Una maggiore diffusione dei veicoli elettrici è essenziale per centrare gli obiettivi della decarbonizzazione; ma resta da risolvere il tassello delle infrastrutture di ricarica. Diversi gli ostacoli da superare, in primis la scarsa remuneratività degli investimenti e lo scetticismo dei consumatori. Lo scrive il centro di analisi Ref.
In ambito europeo, alla fine del 2023 le colonnine pubbliche erano infatti 632.423 contro il 3,5 milioni che, stando alla Commissione, dovranno essere operative entro il 2030 per dare la scossa alla nuova mobilità: l'obiettivo è tagliare del 55% le emissioni di CO2 dei veicoli leggeri. Acea, l'associazione dei costruttori, calcola invece che occorrano almeno 8,8 milioni di colonninne e 18,8 milioni entro il 2035.

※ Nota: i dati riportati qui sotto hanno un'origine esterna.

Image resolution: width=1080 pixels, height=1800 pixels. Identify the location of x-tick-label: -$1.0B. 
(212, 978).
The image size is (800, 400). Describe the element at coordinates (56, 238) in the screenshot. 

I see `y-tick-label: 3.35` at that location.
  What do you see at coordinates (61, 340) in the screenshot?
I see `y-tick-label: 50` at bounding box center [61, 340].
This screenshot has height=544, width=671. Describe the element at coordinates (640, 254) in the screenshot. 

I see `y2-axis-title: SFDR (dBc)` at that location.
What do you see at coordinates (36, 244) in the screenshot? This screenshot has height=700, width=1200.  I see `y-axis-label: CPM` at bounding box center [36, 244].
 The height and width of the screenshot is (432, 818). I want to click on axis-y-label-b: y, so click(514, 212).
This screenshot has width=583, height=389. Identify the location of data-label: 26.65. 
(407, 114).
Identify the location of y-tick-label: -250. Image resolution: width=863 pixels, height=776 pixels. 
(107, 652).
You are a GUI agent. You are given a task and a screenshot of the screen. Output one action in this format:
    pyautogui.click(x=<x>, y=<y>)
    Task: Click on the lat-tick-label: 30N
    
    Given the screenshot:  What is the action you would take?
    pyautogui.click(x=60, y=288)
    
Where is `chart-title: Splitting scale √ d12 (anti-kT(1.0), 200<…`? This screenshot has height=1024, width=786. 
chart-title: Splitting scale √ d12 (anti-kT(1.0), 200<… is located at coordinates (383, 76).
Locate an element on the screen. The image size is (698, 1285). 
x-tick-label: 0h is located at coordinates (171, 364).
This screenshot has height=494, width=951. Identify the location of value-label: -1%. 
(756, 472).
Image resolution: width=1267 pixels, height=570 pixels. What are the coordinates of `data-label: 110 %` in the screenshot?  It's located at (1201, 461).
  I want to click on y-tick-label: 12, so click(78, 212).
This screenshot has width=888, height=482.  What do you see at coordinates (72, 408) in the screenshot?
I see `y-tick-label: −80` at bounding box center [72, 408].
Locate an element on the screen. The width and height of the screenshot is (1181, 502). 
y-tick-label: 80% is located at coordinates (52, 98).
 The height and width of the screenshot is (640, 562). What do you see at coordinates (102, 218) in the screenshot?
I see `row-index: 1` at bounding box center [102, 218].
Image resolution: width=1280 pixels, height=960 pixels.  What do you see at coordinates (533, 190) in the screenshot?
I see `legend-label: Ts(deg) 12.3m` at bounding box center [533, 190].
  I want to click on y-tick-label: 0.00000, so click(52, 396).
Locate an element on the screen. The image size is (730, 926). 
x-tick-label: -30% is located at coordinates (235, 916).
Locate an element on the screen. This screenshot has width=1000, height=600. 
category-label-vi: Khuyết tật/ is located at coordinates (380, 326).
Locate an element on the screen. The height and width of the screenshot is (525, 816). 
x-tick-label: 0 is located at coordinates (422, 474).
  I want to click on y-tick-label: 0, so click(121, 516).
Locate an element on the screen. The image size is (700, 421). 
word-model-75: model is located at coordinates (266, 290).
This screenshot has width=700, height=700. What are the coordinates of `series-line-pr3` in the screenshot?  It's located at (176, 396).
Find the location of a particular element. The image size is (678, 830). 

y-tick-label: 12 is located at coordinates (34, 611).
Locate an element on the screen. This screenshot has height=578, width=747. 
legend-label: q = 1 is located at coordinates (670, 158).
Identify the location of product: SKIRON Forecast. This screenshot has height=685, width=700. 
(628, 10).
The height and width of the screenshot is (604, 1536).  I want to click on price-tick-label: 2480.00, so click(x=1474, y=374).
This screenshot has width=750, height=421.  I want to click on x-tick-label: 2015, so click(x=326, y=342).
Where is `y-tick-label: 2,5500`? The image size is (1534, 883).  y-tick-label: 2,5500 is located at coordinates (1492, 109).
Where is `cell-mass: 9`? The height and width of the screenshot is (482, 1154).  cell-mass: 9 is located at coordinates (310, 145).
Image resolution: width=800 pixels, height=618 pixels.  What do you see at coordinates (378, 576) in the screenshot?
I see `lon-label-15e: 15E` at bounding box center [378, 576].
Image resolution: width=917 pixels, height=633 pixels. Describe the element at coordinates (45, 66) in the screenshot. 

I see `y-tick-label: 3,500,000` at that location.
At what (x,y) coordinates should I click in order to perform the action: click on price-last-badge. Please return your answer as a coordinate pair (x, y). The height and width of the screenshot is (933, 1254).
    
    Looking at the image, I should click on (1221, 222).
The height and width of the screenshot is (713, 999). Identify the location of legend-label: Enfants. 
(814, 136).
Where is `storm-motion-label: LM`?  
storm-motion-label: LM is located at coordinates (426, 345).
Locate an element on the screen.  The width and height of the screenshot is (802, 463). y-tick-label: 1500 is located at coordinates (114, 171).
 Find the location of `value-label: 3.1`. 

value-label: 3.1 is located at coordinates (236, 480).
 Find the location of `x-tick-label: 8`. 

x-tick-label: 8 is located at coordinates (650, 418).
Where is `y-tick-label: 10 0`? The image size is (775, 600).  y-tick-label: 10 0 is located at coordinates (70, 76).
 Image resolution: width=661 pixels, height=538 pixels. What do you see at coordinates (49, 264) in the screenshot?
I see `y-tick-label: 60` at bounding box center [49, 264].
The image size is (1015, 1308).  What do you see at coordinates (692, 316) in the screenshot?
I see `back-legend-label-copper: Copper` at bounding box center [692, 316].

Quanto all'Italia, secondo Motus-E, a settembre c'erano 60.339 punti di ricarica (+28%). Nella stragrande maggioranza dei si tratta di colonnine medium-speed AC, ossia con potenza compresa tra 7,4 e oltre i 22 kW; aumentano tuttavia anche quelle di tipo Fast DC (fino a 150 kW). Così come sale in termini assoluti la quota dei punti ultraveloci (potenza oltre 150 kW): delle colonnine installate nell'ultimo anno, il 49% è di tipo veloce e ultraveloce.
La remunerazione dell'investimento resta tuttavia scarsa: «Allo stato attuale, - scrive il Ref - escludendo un tasso di crescita annuo del fattore di utilizzo, il ritorno migliore ottenuto dall'analisi restituisce un Irr pari a 0 (tasso interno di rendimento) qualora si investisse in un'infrastruttura Quick: il progetto genera quindi un flusso di cassa complessivo uguale all'investimento iniziale; senza però alcun rendimento del capitale investito.